Préambule

Cette application, comme l’ensemble de nos rapports, est à visée académique, fruit d’un travail de recherche fondamentale indépendant des autorités compétentes en matière de santé. Comme précisé ci-dessous, les simulations réalisées reposent sur des hypothèses volontairement simplifiées et plusieurs des valeurs utilisées sont mal documentées. En matière de santé publique et pour toute question, nous recommandons de consulter et suivre les instructions officielles disponibles sur https://www.gouvernement.fr/info-coronavirus

Pourquoi cette application ?

Le but de cette application est de permettre de visualiser les effets de mesures de contrôle de santé publique limitant la propagation du virus SARS-CoV-2 sur le déroulement de l’épidémie de COVID-19. Ces prévisions sont à prendre avec beaucoup de précautions et, avant tout, comme des indications qualitatives.

Ce modèle est simple et peu réaliste pour une échelle nationale. C’est pourquoi nous avons permis de visualiser l’épidémie à une échelle départementale, pour laquelle il est un peu plus réaliste. L’application permet de faire des prévisions sur le temps court mais aussi sur le temps long. À l’instar de la météorologie, plus les prévisions sont lointaines, plus elles sont incertaines (nous ne disposons pour le moment d’aucun recul sur la durée de l’immunité des personnes guéries).

Enfin, nous avons tenté de calibrer les modèles de notre mieux en fonction des données disponibles au moment de la rédaction de ce rapport. Toutefois, peu de données utiles à la paramétrisation du modèle sont disponibles pour la France. Ce manque a donc dû être palié par des transpositions de données obtenues dans d’autres pays, des approximations simplificatrices ou des choix opérées par d’autres travaux de modélisation.

Cette application est accompagnée d’un rapport qui décrit quelques propriétés et résultats de base.

Limites des prévisions (à lire attentivement)

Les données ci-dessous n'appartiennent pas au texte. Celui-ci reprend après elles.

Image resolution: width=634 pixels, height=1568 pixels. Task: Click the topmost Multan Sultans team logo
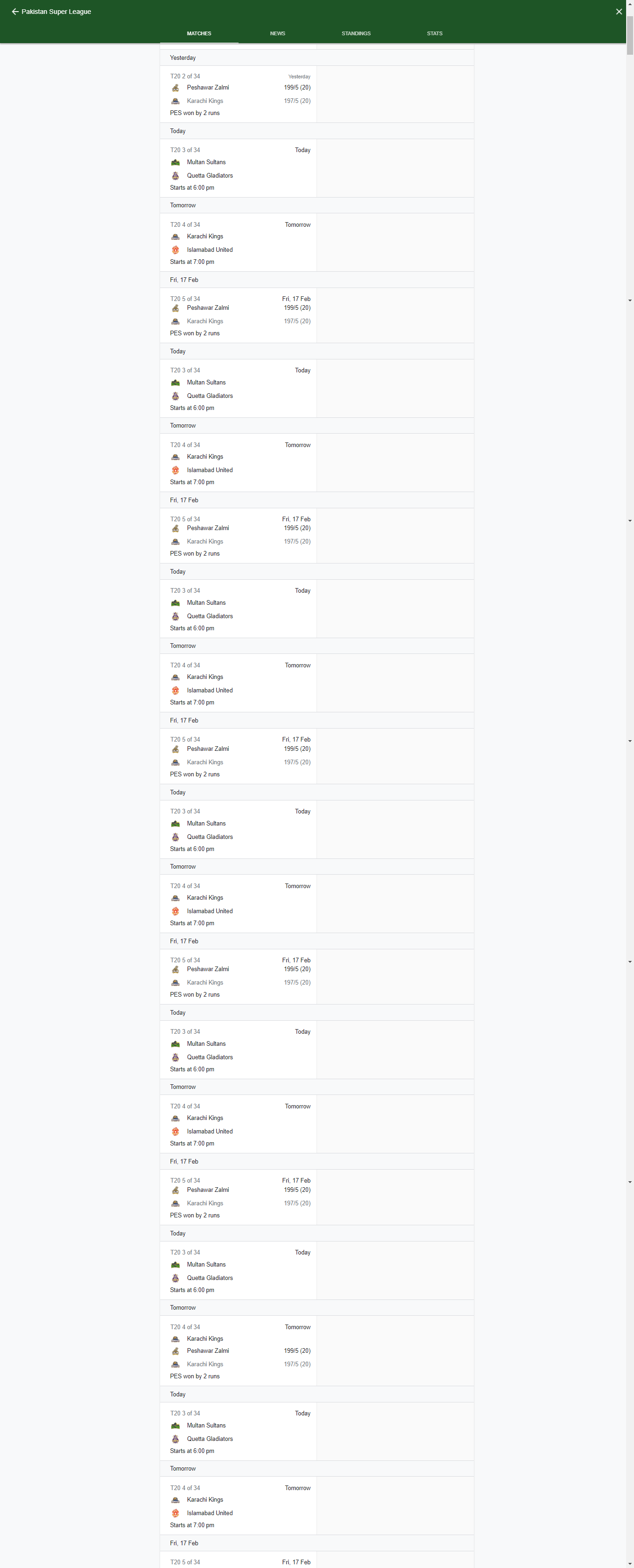(x=175, y=162)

Cette application repose sur un modèle mathématique qui, comme tout modèle, est une simplification de la réalité. Ce modèle est décrit plus avant dans l’onglet “Modèle” mais parmi ses hypothèses fortes on peut citer :

  • l’absence de structure de contact explicite entre les individus et l’absence de structure spatiale,

  • l’absence de précision des mesures de contrôle de santé publique implémentées : toutes les options (quarantaine des cas confirmés, adoption des gestes barrières, distanciation sociale : fermeture des écoles et universités, interdiction des rassemblements…) sont agglomérées en une réduction du taux de contact,

  • l’absence de transmission environnementale par les fomites,

  • l’immunité des personnes guéries confère une protection parfaite et à vie contre les ré-infections (point sur lequel nous ne pouvons avoir de recul pour le moment),

  • l’incertitude des paramètres : certaines données biologiques (temps d’incubation, \(\mathcal{R}_0\), durée de contagiosité) sont relativement bien connues mais dépendent pour beaucoup d’études conduites en Chine, certaines données sanitaires (temps entre l’infection et l’hospitalisation, temps entre l’hospitalisation et le décès) sont elles pour l’instant mal connues pour la France,

  • la létalité est supposé constant alors qu’en pratique il varie potentiellement en fonction du temps en dépendant du nombre de personnes infectées à un moment donné (si les hôpitaux sont saturés, la mortalité liée au COVID-19 et la mortalité naturelle augmentent).

Sources et remerciements

  • Le groupe de modélisation de l’équipe ETE (Laboratoire MIVEGEC, CNRS, IRD, Université de Montpellier) est composée de Samuel Alizon, Thomas Bénéteau, Marc Choisy, Gonché Danesh, Ramsès Djidjou-Demasse, Baptiste Elie, Yannis Michalakis, Bastien Reyné, Quentin Richard, Christian Selinger, Mircea T. Sofonea.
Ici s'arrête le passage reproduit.